High-Dimensional Immunophenotyping of Post-COVID-19 and Post-Influenza Patients Reveals Persistent and Specific Immune Signatures After Acute Respiratory Infection

Abstract

Long-term consequences of SARS-CoV-2 infection are unknown since recovered individuals can experience symptoms and latent viral reactivation for months. Indeed, acute post-infection sequelae have also been observed in other respiratory viral infections, including influenza. To characterize post-COVID-19 and post-influenza induced alterations to the cellular immunome, peripheral blood mononuclear cells (PBMCs) were obtained from patients 3 months after recovery from COVID-19 (n = 93) or influenza (n = 25), and from pre-pandemic healthy controls (n = 25). PBMCs were characterized using a 40-plex mass cytometry panel. Principal component analysis (PCA), classification models, and K-means clustering were subsequently applied. PCA identified distinct immune profiles between cohorts, with both post-COVID and post-flu patients displaying an altered chemokine receptor expression compared to pre-pandemic healthy controls. These alterations were more prominent in post-COVID patients since they exhibited highly increased expression of chemokine receptors CXCR3 and CCR6 by various lymphoid populations, while post-influenza patients mainly showed a decrease in CCR4 expression by naïve T cells, monocytes, and conventional dendritic cells. Classification models using immunophenotyping data confirm the three groups, while K-means clustering revealed two subgroups among post-COVID patients, with younger patients showing more pronounced immune alterations in the chemokine receptor profile, independently of long COVID symptoms. In conclusion, post-COVID and post-influenza patients exhibit distinct and unique persistent immune alterations. Understanding these altered immune profiles can guide targeted therapies for post-COVID syndrome and highlight differences in immune recovery from various respiratory infections.

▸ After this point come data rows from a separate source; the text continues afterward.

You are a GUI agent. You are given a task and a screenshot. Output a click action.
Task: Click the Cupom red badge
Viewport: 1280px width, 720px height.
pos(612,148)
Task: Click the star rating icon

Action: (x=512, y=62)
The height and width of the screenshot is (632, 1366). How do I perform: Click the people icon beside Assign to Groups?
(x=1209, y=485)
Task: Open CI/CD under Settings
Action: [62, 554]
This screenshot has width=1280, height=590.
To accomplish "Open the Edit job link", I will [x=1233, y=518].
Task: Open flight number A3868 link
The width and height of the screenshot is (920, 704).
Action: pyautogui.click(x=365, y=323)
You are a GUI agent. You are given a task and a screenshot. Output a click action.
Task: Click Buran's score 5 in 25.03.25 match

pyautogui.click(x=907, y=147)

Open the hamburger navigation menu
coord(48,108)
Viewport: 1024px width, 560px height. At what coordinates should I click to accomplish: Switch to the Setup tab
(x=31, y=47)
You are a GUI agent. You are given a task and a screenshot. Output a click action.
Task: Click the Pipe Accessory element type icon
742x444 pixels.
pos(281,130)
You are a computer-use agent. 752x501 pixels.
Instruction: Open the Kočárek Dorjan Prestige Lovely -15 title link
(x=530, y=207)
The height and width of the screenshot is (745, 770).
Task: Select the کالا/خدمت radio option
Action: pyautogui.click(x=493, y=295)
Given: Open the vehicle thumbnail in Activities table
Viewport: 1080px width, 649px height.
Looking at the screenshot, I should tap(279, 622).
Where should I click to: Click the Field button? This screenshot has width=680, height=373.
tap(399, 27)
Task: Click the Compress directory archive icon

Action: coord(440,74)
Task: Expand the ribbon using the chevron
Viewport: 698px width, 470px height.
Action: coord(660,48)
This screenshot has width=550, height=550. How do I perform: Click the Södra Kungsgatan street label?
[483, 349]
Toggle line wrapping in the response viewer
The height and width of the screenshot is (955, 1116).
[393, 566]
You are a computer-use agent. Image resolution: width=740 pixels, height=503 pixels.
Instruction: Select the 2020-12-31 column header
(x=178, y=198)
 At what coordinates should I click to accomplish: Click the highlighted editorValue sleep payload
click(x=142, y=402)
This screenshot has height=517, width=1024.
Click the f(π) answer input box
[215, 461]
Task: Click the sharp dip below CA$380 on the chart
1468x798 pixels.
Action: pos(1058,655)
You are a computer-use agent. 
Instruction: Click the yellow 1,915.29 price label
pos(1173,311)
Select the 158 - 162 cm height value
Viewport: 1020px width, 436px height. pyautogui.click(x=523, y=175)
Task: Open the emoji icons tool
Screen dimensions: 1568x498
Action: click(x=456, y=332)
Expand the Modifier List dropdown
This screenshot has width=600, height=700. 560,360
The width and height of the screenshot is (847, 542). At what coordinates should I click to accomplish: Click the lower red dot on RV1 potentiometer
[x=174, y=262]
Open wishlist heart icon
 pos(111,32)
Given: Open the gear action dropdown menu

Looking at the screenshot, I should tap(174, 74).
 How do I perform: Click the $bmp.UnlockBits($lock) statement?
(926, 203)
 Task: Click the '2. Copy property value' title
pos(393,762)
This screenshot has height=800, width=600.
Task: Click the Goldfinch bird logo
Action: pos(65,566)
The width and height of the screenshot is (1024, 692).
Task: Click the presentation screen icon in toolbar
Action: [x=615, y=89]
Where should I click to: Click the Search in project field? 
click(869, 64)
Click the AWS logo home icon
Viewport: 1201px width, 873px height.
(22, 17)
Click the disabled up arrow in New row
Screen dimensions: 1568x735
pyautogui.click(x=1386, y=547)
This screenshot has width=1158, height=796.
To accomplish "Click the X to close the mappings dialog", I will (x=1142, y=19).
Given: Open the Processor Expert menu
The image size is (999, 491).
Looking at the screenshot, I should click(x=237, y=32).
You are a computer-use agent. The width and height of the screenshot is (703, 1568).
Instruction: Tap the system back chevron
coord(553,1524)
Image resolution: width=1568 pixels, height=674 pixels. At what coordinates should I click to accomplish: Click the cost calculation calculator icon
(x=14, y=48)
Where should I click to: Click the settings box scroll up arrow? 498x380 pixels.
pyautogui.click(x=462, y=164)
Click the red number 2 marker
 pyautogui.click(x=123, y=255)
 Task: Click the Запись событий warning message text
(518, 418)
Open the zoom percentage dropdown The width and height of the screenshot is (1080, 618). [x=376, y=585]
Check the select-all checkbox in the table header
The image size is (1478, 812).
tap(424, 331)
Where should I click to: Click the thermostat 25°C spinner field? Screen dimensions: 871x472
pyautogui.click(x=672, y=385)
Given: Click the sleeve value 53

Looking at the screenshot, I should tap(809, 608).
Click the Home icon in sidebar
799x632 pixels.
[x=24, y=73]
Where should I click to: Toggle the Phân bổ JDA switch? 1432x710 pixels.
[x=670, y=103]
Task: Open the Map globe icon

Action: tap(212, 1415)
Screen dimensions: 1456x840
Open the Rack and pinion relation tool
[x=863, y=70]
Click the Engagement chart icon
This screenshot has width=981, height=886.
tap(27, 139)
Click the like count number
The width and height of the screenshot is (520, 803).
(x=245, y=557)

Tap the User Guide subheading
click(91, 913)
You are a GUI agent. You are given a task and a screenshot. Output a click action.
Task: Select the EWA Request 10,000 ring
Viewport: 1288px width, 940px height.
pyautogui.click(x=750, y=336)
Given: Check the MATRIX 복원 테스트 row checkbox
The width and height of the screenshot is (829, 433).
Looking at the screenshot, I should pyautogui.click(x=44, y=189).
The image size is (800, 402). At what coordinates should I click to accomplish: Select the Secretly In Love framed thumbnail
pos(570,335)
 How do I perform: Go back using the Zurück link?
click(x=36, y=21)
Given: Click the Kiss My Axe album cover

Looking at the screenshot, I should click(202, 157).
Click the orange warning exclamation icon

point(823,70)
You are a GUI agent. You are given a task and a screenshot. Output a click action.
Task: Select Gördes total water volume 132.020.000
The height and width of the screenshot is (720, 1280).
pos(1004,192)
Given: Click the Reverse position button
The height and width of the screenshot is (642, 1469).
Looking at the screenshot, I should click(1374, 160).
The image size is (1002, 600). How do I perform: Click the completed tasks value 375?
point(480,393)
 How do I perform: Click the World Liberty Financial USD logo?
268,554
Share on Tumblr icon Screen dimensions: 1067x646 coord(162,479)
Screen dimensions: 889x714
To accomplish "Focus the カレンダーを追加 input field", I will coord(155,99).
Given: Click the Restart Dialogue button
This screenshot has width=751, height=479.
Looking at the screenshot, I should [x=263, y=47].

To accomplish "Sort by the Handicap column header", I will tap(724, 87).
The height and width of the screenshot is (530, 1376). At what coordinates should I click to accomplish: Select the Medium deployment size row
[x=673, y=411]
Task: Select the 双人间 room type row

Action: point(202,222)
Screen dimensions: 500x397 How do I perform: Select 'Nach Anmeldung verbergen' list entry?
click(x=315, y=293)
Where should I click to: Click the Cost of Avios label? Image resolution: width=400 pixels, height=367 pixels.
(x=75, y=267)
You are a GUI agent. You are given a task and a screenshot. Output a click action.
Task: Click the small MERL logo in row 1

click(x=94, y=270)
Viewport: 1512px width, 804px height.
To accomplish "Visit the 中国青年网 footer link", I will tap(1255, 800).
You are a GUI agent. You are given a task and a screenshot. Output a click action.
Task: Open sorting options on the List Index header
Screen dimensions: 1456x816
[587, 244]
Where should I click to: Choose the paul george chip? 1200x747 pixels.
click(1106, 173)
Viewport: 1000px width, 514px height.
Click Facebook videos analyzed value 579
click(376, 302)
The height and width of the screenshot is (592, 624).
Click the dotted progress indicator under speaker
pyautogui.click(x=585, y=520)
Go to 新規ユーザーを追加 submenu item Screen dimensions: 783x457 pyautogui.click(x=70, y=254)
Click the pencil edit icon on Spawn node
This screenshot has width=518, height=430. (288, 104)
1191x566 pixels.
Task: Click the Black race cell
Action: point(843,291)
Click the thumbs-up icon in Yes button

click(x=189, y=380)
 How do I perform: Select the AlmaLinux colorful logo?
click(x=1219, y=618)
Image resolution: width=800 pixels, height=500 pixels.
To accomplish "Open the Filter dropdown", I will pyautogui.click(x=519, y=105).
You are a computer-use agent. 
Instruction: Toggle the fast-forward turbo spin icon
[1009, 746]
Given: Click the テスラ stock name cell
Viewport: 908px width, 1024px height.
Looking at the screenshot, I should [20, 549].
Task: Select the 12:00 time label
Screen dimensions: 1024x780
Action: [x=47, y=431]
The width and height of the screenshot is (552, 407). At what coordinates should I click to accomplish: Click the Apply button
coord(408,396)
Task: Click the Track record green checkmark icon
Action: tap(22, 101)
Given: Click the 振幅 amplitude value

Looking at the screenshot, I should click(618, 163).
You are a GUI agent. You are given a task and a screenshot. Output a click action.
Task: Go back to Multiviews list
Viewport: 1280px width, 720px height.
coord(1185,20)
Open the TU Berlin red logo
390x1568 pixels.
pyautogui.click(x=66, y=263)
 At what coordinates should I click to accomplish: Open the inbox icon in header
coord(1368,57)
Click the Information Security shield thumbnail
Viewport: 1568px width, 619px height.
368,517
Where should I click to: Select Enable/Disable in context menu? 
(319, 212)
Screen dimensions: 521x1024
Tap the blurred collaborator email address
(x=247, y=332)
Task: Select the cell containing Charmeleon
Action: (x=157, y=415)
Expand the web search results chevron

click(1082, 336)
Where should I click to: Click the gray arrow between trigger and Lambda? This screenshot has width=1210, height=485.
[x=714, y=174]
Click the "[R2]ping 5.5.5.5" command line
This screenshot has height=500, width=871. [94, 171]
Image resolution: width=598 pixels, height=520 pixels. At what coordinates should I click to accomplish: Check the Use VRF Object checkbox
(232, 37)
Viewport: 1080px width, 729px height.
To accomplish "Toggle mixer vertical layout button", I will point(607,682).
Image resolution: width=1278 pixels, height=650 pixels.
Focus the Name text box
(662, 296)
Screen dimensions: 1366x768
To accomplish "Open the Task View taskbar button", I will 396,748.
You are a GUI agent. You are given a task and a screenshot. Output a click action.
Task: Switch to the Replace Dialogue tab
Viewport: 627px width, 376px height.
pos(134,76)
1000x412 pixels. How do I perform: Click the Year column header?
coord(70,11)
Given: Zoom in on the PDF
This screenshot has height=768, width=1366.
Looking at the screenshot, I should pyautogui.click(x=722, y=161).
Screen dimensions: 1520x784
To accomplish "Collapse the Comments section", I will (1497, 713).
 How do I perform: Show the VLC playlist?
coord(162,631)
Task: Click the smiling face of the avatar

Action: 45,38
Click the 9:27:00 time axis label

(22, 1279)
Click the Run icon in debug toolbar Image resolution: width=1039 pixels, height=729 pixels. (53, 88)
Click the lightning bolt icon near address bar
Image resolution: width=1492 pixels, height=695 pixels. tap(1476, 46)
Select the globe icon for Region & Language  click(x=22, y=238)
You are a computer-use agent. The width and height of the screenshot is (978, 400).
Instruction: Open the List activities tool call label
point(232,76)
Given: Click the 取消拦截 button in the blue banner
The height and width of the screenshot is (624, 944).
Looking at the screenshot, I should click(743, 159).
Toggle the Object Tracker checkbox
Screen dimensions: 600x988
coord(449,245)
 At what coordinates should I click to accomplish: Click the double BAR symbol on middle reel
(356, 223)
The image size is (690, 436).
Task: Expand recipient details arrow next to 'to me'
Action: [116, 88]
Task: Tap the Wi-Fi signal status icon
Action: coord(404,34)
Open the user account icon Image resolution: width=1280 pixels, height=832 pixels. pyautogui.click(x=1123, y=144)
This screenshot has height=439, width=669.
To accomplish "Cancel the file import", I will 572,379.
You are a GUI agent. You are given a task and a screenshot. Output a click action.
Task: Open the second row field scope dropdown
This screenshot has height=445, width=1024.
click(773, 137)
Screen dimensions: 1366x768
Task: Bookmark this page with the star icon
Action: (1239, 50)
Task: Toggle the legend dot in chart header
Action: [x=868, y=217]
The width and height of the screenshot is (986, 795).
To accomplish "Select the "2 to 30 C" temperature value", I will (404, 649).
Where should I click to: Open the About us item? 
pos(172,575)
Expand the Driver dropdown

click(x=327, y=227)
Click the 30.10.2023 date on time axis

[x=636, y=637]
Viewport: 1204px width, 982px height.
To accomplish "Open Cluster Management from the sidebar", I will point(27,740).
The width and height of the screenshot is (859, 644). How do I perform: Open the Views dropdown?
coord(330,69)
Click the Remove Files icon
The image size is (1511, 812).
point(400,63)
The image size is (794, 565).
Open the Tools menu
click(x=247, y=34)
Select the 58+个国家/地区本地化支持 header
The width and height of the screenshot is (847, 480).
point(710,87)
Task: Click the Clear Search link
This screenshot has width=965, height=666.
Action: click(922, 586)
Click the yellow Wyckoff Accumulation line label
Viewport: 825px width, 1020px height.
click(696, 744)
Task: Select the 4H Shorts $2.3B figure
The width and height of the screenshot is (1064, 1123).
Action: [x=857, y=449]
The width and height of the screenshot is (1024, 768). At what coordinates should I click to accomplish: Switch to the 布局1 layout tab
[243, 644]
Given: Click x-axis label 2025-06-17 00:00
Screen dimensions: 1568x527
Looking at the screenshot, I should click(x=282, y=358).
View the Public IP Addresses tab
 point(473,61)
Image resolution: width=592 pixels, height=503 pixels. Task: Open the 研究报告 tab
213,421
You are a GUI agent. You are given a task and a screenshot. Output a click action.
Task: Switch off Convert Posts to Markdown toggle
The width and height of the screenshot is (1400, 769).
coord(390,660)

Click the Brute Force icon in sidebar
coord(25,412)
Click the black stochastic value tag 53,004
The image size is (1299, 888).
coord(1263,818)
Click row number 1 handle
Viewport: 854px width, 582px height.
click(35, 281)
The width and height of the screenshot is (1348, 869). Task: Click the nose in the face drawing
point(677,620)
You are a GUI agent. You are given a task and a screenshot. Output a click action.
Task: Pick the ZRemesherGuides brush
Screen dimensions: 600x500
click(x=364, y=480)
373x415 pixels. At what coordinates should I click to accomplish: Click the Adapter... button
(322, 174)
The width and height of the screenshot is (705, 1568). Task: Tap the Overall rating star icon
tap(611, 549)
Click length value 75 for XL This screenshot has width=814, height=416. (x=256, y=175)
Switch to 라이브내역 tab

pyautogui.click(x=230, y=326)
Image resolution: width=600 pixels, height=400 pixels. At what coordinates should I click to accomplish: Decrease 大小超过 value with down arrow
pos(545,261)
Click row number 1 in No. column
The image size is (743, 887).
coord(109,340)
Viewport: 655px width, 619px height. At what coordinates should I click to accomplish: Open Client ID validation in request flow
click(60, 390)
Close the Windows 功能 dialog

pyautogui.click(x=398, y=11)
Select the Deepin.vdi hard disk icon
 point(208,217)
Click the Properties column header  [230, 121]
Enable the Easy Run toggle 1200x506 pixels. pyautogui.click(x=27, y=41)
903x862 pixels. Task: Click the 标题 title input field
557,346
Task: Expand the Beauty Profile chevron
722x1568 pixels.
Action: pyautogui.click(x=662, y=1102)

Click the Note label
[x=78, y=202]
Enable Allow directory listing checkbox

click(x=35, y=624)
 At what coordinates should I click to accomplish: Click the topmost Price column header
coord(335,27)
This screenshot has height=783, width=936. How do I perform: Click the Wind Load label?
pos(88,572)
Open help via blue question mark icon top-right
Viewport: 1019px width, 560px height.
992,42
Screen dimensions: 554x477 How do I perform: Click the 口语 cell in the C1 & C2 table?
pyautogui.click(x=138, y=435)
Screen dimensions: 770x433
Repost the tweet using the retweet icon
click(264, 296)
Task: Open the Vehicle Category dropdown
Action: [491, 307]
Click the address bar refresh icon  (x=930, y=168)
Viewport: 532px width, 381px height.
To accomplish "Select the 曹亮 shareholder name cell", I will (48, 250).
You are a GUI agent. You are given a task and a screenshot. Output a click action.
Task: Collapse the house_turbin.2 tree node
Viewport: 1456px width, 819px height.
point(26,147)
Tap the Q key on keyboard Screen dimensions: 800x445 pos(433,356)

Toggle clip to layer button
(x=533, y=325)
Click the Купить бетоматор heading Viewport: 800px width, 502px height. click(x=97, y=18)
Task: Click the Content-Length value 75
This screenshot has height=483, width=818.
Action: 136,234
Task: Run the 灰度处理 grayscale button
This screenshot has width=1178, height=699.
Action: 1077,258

Keywords: immune signature; immunome; post‐COVID‐19; post‐influenza.

Figure 1

Identification of immune cell subsets by mass cytometry. Representative mass‐cytometry plots showing the hierarchical gating strategy used for the identification of immune cell populations and their subsets.

Figure 2

Post‐COVID and post‐flu immune fingerprint. (A) Principal component analysis (PCA) of post‐COVID (orange), post‐flu (green), and healthy donors (HD, blue) based on mass cytometry data. (B) Biplot of the top 10 features that contributed the most to PCA. The colors in the plot represent the contribution (in percentage) for each feature, varying from blue (lower contribution) to red (higher contribution). Box plots of the 10 features contributing to both component 1 of PCA (C) and component 2 (D) are shown. Mann–Whitney test was applied. p‐values < 0.05 were considered as statistically significant (*p < 0.05, **p < 0.01, ***p < 0.001, ****p < 0.0001).

Figure 3

Patient classification. Receiver operating characteristic (ROC) curves of logistic regression (orange) and random forest (turquoise) models for each of the predicted classes using (A) the training and (B) the testing set. The area under the curve (AUC) value of each model is annotated in each graph. The dashed line indicates a random prediction.

Figure 4

Unsupervised clustering reveals two immunological groups of post‐COVID patients. The heatmap is a representation of selected features across all individuals. The colors in the heatmap represent the Z‐score for each feature, varying from blue (lower expression) to red (higher expression). The features used for the analysis are shown in rows and split into modules according to the dendrogram on the left, which represents the hierarchical similarity between features (euclidean distance, complete method). In columns, each individual is shown together with it diagnose (healthy donors in blue, post‐COVID in orange and post‐flu in green) and split according to cluster data (cluster 1 in red, cluster 2 in navy blue, cluster 3 in purple and cluster 4 in cyan) above the heatmap (euclidean distance, complete method).

Figure 5

Clinical parameters within the two immunological groups of COVID‐19 patients. Post‐COVID patients within clusters 2 and 4 of K‐means were compared based on their (A) age at COVID‐19 diagnose and (B) subsequent hospitalization days, (C) gender, (D) oxygen need during hospitalization, (E) treatment, or (F) subsequent development of Long‐COVID. Mann–Whitney test was applied, and p < 0.05 was considered statistically significant (**p < 0.01).